#### [Goal of the exercise]
Pull out every line below that holds the word "beside".

#### [Data shown]
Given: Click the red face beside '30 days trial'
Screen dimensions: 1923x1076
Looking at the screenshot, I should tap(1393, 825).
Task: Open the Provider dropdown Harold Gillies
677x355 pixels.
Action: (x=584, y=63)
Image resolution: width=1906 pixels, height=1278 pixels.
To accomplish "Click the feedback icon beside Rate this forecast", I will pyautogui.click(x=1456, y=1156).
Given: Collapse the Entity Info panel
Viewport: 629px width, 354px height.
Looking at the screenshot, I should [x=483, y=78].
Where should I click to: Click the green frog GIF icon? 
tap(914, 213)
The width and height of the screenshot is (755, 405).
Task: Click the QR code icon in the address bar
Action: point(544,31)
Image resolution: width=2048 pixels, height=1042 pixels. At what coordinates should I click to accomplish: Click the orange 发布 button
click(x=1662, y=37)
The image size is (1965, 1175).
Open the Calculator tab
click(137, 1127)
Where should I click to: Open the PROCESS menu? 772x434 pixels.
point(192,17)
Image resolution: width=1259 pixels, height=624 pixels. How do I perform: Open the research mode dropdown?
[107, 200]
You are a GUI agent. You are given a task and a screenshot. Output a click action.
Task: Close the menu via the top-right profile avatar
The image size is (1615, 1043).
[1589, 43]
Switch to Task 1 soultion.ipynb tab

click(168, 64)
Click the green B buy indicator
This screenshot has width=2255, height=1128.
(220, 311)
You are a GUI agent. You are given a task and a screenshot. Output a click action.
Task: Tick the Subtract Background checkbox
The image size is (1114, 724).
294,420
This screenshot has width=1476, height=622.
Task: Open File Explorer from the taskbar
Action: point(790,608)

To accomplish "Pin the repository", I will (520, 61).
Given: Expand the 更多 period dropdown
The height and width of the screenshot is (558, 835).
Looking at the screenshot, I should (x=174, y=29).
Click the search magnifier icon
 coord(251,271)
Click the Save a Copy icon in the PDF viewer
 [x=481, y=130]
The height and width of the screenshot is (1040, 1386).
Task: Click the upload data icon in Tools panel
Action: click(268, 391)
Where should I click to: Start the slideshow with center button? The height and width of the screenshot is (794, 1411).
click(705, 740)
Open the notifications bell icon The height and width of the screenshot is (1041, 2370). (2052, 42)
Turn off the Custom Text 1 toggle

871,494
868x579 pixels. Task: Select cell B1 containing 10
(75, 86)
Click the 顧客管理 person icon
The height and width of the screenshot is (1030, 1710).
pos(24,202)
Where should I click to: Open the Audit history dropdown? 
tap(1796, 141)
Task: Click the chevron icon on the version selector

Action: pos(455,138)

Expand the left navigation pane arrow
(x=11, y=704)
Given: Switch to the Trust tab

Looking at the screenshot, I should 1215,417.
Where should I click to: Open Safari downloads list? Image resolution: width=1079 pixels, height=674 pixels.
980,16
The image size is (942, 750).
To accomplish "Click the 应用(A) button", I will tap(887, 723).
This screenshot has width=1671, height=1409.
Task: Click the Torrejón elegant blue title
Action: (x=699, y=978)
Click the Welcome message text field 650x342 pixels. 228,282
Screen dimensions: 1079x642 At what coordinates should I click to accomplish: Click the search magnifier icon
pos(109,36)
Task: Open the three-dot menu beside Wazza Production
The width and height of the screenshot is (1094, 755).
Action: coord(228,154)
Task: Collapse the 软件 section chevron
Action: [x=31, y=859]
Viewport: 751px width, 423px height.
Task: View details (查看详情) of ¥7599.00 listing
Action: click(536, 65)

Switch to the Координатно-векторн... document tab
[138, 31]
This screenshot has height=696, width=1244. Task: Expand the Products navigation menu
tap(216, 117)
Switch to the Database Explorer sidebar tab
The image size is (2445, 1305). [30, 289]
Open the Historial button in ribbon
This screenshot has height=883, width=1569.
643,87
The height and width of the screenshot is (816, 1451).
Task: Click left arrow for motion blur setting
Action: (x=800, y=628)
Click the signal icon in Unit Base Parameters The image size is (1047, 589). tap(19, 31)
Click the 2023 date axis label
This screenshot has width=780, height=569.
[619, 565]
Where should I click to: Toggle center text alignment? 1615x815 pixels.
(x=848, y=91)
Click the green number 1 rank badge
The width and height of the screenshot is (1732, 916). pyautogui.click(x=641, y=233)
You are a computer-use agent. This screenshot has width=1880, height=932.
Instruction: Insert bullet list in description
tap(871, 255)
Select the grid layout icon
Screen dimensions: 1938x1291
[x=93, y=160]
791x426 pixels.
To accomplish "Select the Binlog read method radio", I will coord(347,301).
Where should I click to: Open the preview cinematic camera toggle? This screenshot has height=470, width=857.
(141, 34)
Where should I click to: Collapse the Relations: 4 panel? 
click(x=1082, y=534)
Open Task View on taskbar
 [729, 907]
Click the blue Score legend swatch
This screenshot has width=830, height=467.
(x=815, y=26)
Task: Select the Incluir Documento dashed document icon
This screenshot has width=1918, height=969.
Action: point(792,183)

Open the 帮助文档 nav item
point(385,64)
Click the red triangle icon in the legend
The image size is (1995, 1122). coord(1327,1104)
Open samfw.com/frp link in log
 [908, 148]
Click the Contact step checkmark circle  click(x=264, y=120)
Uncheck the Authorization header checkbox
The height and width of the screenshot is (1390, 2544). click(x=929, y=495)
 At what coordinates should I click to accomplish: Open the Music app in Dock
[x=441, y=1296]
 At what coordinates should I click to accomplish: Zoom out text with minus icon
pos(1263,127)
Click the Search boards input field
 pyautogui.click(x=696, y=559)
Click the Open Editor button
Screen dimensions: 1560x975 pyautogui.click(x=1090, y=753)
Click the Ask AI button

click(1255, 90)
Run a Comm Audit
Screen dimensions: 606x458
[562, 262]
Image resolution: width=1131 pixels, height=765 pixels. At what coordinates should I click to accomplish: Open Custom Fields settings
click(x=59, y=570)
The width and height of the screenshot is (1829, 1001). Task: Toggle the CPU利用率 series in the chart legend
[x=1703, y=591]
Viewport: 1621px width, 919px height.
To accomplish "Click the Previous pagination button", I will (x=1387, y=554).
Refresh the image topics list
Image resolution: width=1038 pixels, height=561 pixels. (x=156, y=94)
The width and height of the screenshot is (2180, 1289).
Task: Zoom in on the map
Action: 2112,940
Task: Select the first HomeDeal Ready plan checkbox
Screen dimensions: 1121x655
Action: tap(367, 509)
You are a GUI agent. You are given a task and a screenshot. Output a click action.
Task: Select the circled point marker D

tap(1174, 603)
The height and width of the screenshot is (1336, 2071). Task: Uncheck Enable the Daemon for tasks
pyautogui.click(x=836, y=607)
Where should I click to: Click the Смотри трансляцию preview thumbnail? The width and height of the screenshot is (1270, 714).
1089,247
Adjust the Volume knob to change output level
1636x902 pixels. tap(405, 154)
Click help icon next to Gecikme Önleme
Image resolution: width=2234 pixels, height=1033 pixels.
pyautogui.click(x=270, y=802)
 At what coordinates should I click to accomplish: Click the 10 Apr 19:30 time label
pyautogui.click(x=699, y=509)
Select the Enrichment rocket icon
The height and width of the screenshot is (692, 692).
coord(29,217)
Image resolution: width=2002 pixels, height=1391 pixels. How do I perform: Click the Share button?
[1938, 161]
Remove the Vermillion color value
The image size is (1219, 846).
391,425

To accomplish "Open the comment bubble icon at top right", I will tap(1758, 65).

#### [Finished exercise]
Given: Click the red face beside '30 days trial'
To accomplish "Click the feedback icon beside Rate this forecast", I will pyautogui.click(x=1456, y=1156).
Task: Open the three-dot menu beside Wazza Production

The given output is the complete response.